A vector graphic typically takes up little
space and can be easily scaled up
without losing quality.
Audio
Audio is converted to digital data by
sampling the sound wave many times per
second.
The higher the number of samples per second (measured in
Hz), the higher the quality of the sound and the truer it is to
the original.
The computer then synthesises a wave by extrapolating the data sampled, this is usually
indistinguishable from the original for a human ear.
Nyquist's Theorem states that to faithfully
recreate sound, you must record at least twice
the highest frequency.
Humans hear 20Hz to 20kHz.
The resolution of sound is the number
of bits allocated to each sample, hence,
the more bits allocated, the more
pressure levels each sample can
represent.
Compression
Lossy compression
Some data is discard, to reduce file size,
however, the new file is usually indistinguishable
from the original.
An example would be replacing the hundreds of different
shades of blue in an image of the sky, with just a few shades.
A human would probably not notice the difference.
JPEG files use this.
It can be useful when transmitting images across
the internet, as it reduces the bandwidth
significantly.

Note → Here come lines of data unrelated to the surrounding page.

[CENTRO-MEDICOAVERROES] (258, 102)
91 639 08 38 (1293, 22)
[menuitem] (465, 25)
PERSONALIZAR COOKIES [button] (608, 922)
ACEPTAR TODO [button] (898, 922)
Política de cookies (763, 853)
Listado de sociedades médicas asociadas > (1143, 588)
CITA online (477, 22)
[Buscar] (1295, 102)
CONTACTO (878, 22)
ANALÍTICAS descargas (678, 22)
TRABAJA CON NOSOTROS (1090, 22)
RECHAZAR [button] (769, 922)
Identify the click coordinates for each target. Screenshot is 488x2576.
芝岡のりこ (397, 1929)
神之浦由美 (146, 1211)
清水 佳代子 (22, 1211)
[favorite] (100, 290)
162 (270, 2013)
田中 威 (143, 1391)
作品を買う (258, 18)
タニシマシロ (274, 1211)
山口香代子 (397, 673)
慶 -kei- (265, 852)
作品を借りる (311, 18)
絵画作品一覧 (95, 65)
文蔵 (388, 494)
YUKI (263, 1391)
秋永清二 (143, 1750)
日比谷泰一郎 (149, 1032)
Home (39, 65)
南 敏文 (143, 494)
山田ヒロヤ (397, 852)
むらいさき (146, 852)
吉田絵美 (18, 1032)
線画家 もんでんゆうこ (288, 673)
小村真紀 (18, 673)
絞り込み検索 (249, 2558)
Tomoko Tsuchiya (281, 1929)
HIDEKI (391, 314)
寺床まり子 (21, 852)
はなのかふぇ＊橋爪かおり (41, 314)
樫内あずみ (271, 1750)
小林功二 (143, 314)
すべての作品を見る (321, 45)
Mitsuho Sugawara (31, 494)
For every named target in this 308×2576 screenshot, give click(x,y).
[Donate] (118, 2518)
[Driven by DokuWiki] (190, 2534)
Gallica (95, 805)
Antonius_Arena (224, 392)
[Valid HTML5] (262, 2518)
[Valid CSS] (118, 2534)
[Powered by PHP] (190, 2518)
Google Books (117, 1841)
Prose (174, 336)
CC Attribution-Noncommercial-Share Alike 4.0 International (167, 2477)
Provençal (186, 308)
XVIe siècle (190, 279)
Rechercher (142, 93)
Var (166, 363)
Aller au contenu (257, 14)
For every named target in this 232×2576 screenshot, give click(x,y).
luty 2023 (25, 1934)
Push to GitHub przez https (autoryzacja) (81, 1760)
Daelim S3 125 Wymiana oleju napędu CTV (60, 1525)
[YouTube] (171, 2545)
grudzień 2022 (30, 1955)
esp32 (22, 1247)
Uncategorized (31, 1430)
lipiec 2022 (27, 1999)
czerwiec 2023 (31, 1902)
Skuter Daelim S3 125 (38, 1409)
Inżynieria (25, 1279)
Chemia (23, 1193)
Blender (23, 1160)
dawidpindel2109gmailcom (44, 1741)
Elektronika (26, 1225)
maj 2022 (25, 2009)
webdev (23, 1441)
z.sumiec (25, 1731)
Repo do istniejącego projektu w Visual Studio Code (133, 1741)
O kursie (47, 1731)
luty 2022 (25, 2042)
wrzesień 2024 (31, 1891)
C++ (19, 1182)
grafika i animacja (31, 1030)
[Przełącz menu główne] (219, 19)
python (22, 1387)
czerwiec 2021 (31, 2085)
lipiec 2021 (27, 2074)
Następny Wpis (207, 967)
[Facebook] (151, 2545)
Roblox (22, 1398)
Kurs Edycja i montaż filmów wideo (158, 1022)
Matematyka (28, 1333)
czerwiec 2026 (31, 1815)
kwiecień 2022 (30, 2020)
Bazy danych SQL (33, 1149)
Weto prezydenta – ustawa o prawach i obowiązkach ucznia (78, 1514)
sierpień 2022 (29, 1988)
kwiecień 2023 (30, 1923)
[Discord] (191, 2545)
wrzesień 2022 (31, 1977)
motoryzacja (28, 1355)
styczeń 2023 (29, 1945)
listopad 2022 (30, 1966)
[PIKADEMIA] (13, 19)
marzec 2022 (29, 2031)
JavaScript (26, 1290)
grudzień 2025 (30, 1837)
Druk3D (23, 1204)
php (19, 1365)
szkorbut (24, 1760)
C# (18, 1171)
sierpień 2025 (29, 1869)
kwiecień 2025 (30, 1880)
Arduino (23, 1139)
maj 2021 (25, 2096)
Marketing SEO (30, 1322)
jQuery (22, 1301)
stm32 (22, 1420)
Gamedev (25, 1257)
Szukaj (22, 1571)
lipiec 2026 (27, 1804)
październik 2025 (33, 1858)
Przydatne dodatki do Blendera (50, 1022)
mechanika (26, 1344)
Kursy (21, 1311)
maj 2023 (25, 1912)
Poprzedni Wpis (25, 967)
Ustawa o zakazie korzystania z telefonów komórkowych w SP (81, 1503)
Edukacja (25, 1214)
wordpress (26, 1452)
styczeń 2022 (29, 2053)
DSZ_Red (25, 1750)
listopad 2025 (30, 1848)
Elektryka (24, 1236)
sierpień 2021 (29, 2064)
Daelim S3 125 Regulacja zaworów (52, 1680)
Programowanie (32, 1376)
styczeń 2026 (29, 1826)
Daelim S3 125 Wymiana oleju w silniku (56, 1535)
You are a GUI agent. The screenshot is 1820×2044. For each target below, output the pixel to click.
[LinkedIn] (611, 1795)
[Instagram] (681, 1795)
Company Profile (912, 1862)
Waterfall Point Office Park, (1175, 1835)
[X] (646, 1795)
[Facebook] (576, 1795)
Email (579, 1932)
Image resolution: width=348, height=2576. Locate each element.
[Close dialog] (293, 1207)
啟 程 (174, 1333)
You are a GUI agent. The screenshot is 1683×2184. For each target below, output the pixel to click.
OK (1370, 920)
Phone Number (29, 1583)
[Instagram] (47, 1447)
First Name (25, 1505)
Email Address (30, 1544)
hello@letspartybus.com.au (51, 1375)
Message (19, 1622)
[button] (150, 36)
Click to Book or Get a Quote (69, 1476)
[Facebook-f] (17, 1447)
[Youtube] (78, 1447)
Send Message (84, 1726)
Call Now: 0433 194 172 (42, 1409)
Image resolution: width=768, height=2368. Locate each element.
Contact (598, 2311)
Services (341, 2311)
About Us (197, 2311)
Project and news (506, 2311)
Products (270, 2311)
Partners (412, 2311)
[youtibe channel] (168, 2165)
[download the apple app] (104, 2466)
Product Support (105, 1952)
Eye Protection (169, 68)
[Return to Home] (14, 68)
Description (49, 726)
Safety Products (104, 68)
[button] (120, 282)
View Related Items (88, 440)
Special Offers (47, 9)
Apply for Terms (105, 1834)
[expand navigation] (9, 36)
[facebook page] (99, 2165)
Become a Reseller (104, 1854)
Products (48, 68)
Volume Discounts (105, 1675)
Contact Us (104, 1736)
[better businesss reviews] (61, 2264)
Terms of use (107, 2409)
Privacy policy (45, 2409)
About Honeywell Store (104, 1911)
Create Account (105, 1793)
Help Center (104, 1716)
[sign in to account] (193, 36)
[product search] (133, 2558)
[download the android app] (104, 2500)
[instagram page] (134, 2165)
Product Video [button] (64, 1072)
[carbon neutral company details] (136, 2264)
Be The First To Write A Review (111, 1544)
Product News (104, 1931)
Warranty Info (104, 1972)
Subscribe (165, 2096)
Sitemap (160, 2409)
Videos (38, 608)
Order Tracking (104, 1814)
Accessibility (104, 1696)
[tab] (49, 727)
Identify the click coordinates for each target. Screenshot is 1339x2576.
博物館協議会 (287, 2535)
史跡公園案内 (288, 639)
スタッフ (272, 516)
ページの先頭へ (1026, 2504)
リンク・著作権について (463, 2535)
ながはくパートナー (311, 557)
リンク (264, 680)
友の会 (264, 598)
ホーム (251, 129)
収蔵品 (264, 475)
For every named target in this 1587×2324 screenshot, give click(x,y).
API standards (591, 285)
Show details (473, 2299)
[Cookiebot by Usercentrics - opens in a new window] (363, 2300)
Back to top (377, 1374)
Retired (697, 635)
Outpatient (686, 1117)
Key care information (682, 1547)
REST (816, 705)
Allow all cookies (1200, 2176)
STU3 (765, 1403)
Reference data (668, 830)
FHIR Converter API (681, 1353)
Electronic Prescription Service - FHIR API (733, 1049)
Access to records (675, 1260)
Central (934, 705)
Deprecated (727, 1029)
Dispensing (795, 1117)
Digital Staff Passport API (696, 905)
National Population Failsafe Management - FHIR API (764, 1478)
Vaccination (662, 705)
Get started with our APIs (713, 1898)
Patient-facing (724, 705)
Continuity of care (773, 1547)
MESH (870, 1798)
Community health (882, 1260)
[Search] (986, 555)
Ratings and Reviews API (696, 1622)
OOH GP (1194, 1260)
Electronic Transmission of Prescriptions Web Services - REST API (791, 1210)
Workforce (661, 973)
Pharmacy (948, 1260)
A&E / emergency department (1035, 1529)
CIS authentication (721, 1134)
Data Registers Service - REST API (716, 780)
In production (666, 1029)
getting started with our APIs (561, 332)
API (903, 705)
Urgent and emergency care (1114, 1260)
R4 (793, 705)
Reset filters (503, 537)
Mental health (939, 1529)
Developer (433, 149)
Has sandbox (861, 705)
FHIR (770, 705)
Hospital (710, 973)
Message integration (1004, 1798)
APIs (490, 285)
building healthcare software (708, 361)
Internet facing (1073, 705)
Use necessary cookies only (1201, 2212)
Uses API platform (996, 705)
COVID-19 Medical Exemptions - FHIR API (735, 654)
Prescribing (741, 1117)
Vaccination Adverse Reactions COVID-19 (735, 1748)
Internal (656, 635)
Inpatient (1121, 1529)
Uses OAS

This is especially important for
people on slow connections.
Lossless
compression
Compression of data in such a way that the original
data can be reacquired in it's totality, after
decompressing. i.e. no data is discarded.
Examples would be run length encoding, where for example, if in an image, there are many pixels of the same colour, the computer just stores this as x*"blue" pixels. Rather
than storing "blue pixel", "blue pixel"... This doesn't lose accuracy, it just encodes repeated data more simply. Another example is dictionary-based encoding, where
commonly occurring strings in a text file are coded for in a simpler way, perhaps by assigning some token. A simple way to understand this could be replacing every "and"
with an "&" this takes up 67% less space than writing "and". Again, no loss of accuracy as the original data can be easily reacquired.
Dictionary based encoding can be used on binary data also, if it is considered as a string of 1s and 0s.